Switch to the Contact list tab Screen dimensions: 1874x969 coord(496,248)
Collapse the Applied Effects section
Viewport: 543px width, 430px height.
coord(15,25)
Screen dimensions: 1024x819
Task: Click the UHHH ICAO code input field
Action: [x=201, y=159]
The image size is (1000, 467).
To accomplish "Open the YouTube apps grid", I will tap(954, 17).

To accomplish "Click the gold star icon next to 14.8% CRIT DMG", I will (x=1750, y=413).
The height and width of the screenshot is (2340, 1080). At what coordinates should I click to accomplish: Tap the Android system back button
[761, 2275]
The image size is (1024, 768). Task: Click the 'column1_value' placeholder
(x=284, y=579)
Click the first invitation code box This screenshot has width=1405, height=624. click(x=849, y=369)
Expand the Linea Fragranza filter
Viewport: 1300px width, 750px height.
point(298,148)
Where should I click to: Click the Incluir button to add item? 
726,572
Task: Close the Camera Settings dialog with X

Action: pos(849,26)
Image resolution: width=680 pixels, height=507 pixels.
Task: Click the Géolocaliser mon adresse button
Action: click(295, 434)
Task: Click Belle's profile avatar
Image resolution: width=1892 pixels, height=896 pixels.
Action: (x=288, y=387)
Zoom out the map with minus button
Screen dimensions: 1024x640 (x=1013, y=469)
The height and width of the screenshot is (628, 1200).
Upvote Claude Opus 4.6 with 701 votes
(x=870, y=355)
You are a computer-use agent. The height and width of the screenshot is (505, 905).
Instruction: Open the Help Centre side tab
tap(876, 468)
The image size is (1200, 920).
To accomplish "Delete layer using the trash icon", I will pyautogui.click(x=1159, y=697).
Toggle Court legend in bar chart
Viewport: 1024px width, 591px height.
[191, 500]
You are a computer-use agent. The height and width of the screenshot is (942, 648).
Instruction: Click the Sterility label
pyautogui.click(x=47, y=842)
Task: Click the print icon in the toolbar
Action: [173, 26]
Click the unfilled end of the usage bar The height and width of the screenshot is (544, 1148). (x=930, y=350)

Task requirements: Report each line of the material in which the string "agent" occurs.

Output of the exercise:
You are a computer-use agent. The height and width of the screenshot is (505, 905).
You are a computer-use agent. The height and width of the screenshot is (942, 648).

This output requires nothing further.